BEGIN Source text

Shortest Common Supersequence

Updated on 09 July, 2025
Shortest Common Supersequence  header image

Problem Statement

Given two input strings, str1 and str2, the task is to find and return the shortest possible string that contains both str1 and str2 as subsequences. A subsequence of a string t is derived by deleting some characters (which could also be zero deletions) from t without changing the order of the remaining characters. The problem requires not only finding such a string but ensuring that it is the shortest possible string which can encompass both the input strings as its subsequences. If multiple such shortest strings exist, returning any one of them is acceptable.

Examples

Example 1

Input:

str1 = "abac", str2 = "cab"

Output:

"cabac"

Explanation:

str1 = "abac" is a subsequence of "cabac" because we can delete the first "c".
str2 = "cab" is a subsequence of "cabac" because we can delete the last "ac".
The answer provided is the shortest such string that satisfies these properties.

Example 2

Input:

str1 = "aaaaaaaa", str2 = "aaaaaaaa"

Output:

"aaaaaaaa"

Constraints

  • 1 <= str1.length, str2.length <= 1000
  • str1 and str2 consist of lowercase English letters.

Approach and Intuition

To solve the problem of finding the shortest string containing two given strings as subsequences, we can utilize the concept similar to the "Shortest Common Supersequence". Below are some steps and considerations based on the given examples and constraints:

  1. Understanding Subsequences and Superssequences:

    • A subsequence is formed by deleting certain characters of a string, without rearranging the order of the remaining characters.

END Source text

* **Task list**
**a.** Answer these questions from the shortest common supersequence text.
(i) What output string does Example 1 give?
(ii) What is the greatest length the constraints allow for str1 and str2?
(iii) What kind of characters make up str1 and str2?
**b.** Carry the shortest common supersequence text forward from its final sentence, adding the next few points of its approach.
The rows after this point come from a different source than the shortest common supersequence text.

BEGIN Supplied information

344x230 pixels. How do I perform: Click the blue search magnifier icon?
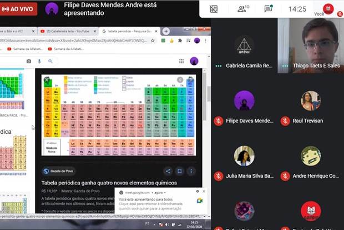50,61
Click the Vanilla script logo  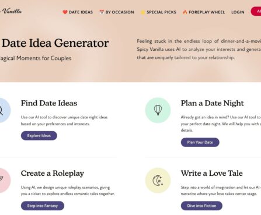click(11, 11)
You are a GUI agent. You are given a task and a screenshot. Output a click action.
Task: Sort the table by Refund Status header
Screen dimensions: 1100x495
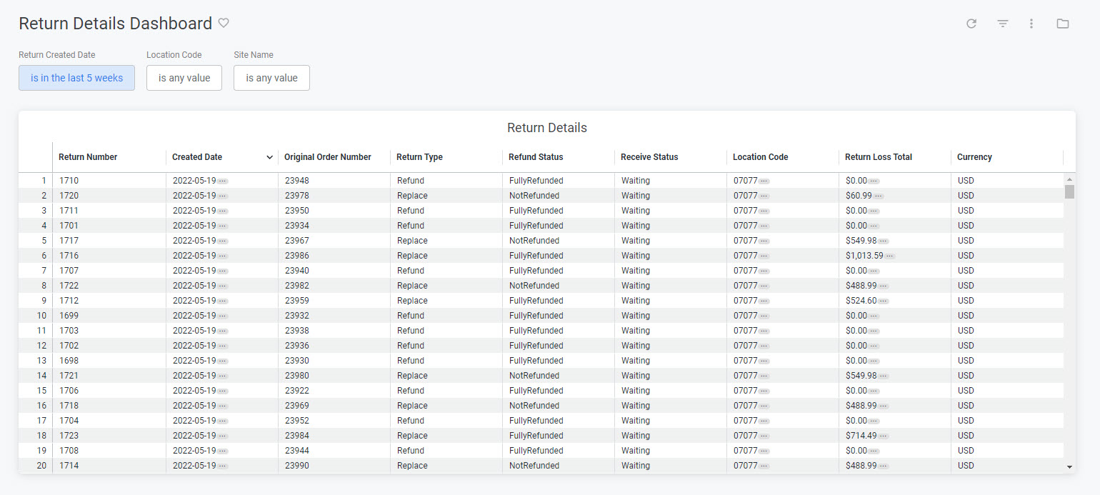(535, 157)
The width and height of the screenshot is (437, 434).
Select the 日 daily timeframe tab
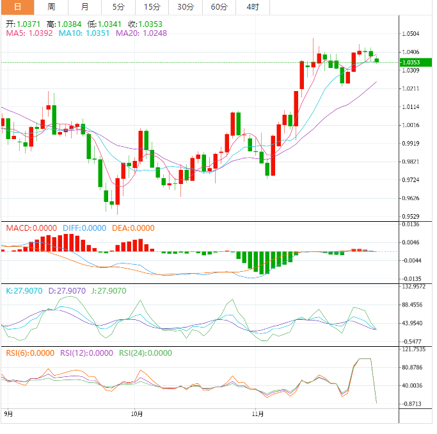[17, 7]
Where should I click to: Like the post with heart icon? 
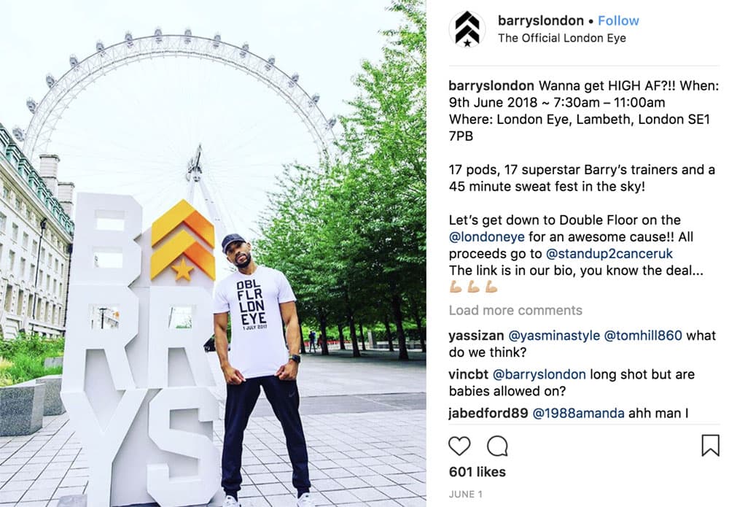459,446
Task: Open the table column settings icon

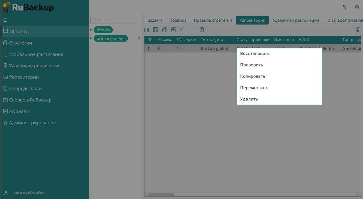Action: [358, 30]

END Supplied information
BEGIN Supplied information

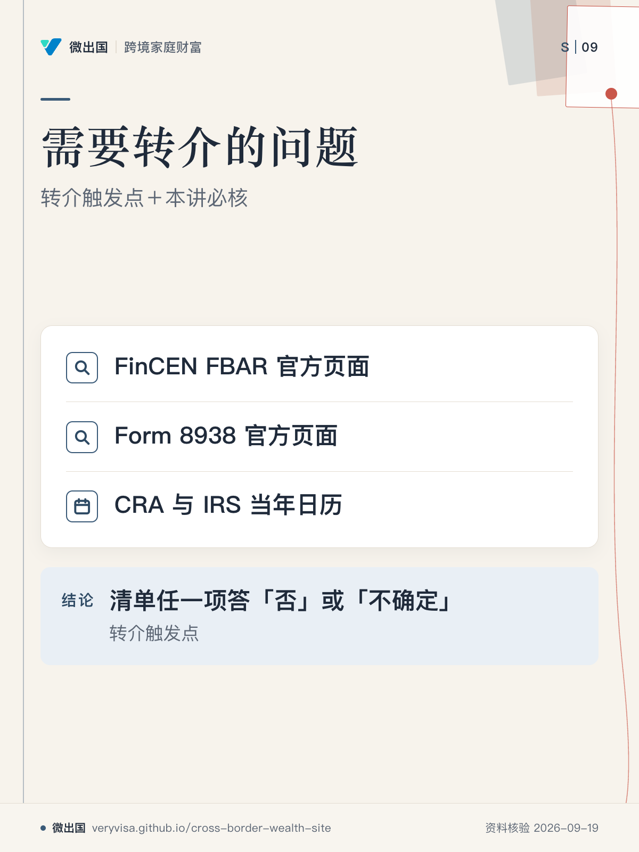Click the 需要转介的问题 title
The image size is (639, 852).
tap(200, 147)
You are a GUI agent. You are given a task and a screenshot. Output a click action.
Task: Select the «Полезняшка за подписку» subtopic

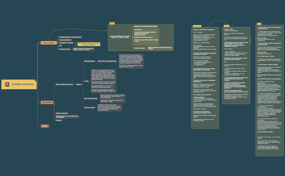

END Supplied information

* **Task answers**
**a.**
(i) "cabac"
(ii) 1000
(iii) Lowercase English letters

**b.**
    • A supersequence of two strings is a single string that contains each of the given strings as a subsequence.
  2. Utilizing Dynamic Programming:

    • We can use a dynamic programming approach akin to solving the "Longest Common Subsequence" (LCS) problem.
    • Generally, the length of the shortest common supersequence can be determined by len(str1) + len(str2) - LCS(str1, str2).
    • By finding the LCS, we identify the overlap or the common sequence between the two strings that need not be repeated in our supersequence.
  3. Constructing the Shortest Supersequence:

    • After calculating the LCS, construct the shortest supersequence by iterating through both strings.
    • Add non-LCS characters while ensuring that the characters from the LCS are added in the correct sequence.
  4. Consider Edge Cases:

    • If either string is a subsequence of the other, then the longer string is the shortest supersequence.
    • Ensure that each character is included from both strings in such a way that they remain subsequences in the resultant string.

Applying these principles will allow us to construct a solution that efficiently finds the shortest string in which both input strings are subsequences. The dynamic programming approach ensures that we handle strings of lengths up to the constraint limits efficiently.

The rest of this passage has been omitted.